> Excerpted text:
Dear STATA Seniors and Pros,

I seek your guidance in regard to a few confusions that I am currently facing in analyzing my Master's Thesis-work in STATA. Your valuable guidance would be a significant contribution in my Thesis work.

I would begin with describing the context of my problem, and would later outline my specific problems.

CONTEXT

I am currently working on my Master's Thesis entitled "Explaining Cross-Province Differentials in Child Nutritional Outcome in Nepal: An Application of Quantile Regression-Counterfactual Decomposition". I am working on the Demographic Health Dataset 2016.

The specific research questions that my Thesis strives to answer are the following:

i. Are cross-province differentials in Child Nutritional Outcome (in Nepal) explained by difference in Endowments? [covariate effect]
a. Which specific endowment most explains the differential?
ii. Are cross-province differentials in Child Nutritional Outcome (in Nepal) explained by difference in Returns to Endowments? [coefficient effect]
a. The return to which specific endowment(s) most explains the differential?

> Written exercise 1:
For the forum post about the thesis on child nutrition in Nepal, decide whether each statement agrees with it. Answer yes or no, and quote the words of the post that decide it.
(a) The analysis draws on the Demographic Health Dataset 2016.
(b) The writer plans to outline the specific problems before describing the context.
(c) The second research question is labeled as the coefficient effect.
> Written exercise 2: In the forum post about the thesis on child nutrition in Nepal, what method does the thesis title name?
> Written exercise 3: Pick up the forum post about the thesis on child nutrition in Nepal after its last line, and keep writing it.
The rows after this come from a separate source.

> Rows:

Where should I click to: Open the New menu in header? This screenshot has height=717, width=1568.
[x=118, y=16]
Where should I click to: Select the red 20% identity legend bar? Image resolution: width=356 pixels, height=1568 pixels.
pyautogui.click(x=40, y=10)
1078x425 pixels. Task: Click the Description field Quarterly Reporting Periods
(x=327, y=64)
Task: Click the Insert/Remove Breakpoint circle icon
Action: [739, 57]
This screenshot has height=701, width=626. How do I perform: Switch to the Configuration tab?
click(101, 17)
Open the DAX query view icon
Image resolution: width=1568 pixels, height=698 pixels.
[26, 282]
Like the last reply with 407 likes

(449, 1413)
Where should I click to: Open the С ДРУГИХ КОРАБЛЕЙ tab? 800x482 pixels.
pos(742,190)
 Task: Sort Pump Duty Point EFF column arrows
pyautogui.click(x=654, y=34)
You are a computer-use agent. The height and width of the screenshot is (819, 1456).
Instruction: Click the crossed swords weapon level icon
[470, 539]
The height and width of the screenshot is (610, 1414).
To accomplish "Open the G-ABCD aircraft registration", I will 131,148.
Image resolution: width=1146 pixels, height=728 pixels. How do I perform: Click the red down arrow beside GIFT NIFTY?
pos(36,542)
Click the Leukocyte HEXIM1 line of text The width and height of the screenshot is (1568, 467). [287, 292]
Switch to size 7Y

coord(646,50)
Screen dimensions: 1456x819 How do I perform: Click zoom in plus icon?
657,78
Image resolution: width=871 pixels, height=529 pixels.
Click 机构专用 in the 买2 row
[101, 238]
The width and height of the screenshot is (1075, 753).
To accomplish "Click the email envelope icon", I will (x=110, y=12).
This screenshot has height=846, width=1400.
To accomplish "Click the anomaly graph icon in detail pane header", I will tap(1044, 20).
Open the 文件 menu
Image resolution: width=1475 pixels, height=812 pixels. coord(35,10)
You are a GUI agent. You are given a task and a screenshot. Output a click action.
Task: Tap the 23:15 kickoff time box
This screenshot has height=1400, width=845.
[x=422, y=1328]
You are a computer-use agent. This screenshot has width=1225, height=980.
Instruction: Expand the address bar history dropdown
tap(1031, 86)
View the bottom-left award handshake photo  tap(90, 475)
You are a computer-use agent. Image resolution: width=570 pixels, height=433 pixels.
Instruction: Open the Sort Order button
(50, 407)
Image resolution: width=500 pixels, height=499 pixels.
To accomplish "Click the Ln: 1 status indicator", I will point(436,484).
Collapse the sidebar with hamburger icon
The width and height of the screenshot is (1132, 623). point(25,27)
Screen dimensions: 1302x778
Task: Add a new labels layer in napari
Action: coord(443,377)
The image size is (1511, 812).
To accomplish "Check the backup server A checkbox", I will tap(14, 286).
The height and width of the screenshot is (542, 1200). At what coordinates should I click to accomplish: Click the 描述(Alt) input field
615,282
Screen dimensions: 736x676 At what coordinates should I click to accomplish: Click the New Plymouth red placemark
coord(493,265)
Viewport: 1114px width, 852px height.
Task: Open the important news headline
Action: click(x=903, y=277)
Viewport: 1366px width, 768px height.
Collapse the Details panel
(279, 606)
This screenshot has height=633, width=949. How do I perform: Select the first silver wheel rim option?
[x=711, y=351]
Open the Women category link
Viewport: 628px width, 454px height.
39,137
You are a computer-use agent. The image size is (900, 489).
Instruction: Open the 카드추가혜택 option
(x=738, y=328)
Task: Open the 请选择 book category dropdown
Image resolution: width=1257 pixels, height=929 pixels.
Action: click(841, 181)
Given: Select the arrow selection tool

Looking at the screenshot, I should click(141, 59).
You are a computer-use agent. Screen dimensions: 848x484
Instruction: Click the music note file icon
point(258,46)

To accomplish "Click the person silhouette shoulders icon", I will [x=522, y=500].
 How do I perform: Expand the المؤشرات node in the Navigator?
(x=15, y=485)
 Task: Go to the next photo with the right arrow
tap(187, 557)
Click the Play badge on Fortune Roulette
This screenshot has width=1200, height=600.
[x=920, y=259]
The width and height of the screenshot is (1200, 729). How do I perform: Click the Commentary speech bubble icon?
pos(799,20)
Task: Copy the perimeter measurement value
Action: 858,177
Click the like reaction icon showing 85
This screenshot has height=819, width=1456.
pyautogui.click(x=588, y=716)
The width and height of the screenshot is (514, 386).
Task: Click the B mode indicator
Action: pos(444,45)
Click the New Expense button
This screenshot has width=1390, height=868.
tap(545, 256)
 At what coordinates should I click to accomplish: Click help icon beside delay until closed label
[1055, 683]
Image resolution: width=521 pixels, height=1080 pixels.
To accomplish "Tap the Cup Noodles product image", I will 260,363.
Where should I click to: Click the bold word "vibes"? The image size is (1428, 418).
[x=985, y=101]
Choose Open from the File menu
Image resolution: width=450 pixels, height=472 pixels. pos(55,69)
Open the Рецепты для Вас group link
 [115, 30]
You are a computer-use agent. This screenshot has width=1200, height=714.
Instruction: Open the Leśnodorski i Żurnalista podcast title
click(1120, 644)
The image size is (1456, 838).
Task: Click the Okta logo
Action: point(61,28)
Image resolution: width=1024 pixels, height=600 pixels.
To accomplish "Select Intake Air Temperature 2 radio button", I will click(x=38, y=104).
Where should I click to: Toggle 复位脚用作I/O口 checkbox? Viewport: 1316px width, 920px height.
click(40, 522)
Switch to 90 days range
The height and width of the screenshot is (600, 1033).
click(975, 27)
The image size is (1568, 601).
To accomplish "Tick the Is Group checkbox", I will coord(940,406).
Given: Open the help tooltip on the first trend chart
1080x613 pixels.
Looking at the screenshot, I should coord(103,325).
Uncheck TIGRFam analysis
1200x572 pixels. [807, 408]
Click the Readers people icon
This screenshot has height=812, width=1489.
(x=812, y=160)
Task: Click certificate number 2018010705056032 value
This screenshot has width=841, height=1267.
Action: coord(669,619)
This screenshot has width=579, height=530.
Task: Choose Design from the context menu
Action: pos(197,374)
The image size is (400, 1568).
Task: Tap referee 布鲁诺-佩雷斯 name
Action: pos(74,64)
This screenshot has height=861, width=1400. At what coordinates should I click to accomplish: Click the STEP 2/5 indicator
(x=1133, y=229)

> Task answer 1:
(a) Yes: "I am working on the Demographic Health Dataset 2016."
(b) No: "I would begin with describing the context of my problem, and would later outline my specific problems."
(c) Yes: "explained by difference in Returns to Endowments? [coefficient effect]"

> Task answer 2: Quantile Regression-Counterfactual Decomposition.

> Task answer 3:
I would be conducting pair-wise comparison of Provinces in Nepal. (There are total 7 provinces, 1 of the Provinces with lowest prevalence of child stunting will be selected as a reference group; and the other six would be compared with the reference Province). The pair-wise comparison follows the Analytical method followed by (Cavatorta, Elisa; Shankar, Bhavni; Flores-Martinez, Artemisa, 2015) in their study of "Explaining Cross-State Disparities in Child Nutrition in Rural India". However, I depart from the decomposition method (Machado and Mata, 2005) that they have used for the reason mentioned below.

After careful consideration of various approaches of decomposition methods, I found that two approaches have been mostly used in the previous literature to answer similar research questions: Machado and Mata (2005)'s method of simulating counterfactual distribution and subsequent decomposition, and Firpo. et. al. (2018) Unconditional RIF Quantile Regression method.

Since Machado and Mata (2005) decomposition does not allow detailed decompsition, and I am interested in detailed decomposition of covariate and coefficient effect, I have further found that Firpo. et. al. (2018) most suits my research question. The method has also been used in a previous study by (Srinivasan, Chittur S.; Zanello, Giacomo; Shankar, Bhavani, 2013) in explaining the Rural-urban disparities in child nutrition in Bangladesh and Nepal with similar research questions as mine.


PROBLEM

I have been trying to educating myself on running first-and-second estimation stages of RIF-Regression, and have been trying to grasp a number of STATA commands (rifreg, oaxaca8, oaxaca_rif, dfl) in that regard.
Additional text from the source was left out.